Abstract
María Inés Molejon1,2,*, Mirna Swayden1,*, Daniele Fanale3, Jennifer Bintz1, Odile Gayet1, Philippe Soubeyran1 and Juan Iovanna1
1Centre de Recherche en Cancérologie de Marseille (CRCM), INSERM U1068, CNRS UMR 7258, Aix-Marseille Université and Institut Paoli-Calmettes, Parc Scientifique et Technologique de Luminy, Marseille, France
2INCITAP-CONICET (Instituto de Ciencias de la Tierra y Ambientales - Consejo Nacional de Investigaciones Científicas y Técnicas), Facultad de Ciencias Exactas y Naturales, Universidad Nacional de La Pampa (UNLPam), Santa Rosa, La Pampa, Argentina
3Department of Surgical, Oncological and Oral Sciences, Section of Medical Oncology, University of Palermo, Palermo, Italy
*These authors have contributed equally to this work
Correspondence to:
Juan Iovanna, email: juan.iovanna@inserm.fr
Keywords: pancreas cancer; autophagy; Chloroquine; gemcitabine
Received: April 23, 2018 Accepted: June 23, 2018 Published: July 20, 2018
ABSTRACT
In this study, our aim is to assess the role played by autophagy and its inhibition in the different PDAC cellular compartments, and its involvement in chemo-resistance using primary human pancreatic cancer-derived cells (PCC) and Cancer Associated Fibroblasts (CAF). Autophagy flux, as measured by LC3-I and -II in the presence of Chloroquine, showed a variable level in PCC and CAFs. We found no correlation between autophagy level and degree of tumor differentiation. Association of Chloroquine with gemcitabine, 5FU, oxaliplatin, irinotecan and docetaxel revealed that its effect on survival is cell- and drug-dependent in vitro and in vivo.

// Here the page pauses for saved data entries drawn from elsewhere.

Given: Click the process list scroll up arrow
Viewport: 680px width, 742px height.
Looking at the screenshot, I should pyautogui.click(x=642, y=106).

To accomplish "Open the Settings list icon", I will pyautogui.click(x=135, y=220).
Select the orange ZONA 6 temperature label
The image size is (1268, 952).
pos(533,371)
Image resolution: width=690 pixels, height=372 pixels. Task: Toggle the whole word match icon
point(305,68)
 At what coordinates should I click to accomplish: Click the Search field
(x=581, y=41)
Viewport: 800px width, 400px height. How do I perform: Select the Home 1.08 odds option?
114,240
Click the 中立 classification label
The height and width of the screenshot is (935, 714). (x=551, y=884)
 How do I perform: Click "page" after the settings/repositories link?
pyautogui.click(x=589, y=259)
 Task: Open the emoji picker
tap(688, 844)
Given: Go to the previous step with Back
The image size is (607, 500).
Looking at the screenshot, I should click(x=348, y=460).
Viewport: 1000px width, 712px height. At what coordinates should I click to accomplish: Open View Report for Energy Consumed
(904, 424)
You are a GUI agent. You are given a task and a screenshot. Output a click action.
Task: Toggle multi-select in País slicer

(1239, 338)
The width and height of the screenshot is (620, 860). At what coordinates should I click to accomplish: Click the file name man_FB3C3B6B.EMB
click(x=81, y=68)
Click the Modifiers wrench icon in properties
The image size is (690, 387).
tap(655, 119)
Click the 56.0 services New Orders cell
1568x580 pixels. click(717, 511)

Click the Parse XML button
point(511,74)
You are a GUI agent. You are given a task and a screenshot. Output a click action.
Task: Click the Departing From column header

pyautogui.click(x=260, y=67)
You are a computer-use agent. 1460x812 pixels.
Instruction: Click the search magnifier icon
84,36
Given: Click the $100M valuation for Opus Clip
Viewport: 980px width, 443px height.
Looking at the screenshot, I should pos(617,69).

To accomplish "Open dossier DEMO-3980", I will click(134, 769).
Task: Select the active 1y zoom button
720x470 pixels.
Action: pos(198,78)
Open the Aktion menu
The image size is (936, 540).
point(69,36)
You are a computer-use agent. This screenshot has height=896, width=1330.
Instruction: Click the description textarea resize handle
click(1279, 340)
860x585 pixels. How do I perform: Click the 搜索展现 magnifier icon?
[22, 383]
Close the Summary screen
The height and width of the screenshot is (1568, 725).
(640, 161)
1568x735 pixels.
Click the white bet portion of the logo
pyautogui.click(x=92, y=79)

In addition, we demonstrated that autophagy in CAFs can play an important role in sensitizing PDAC to anticancer treatments since its inhibition increased the resistance of PCCs to gemcitabine. In conclusion, this work clearly shows a heterogeneity in the effect of Chloroquine and highlights a role of CAFs autophagy in sensitizing tumors to treatments. It also reveals that the role of autophagy is more complex than expected in PDAC as well as its sensitivity to treatments.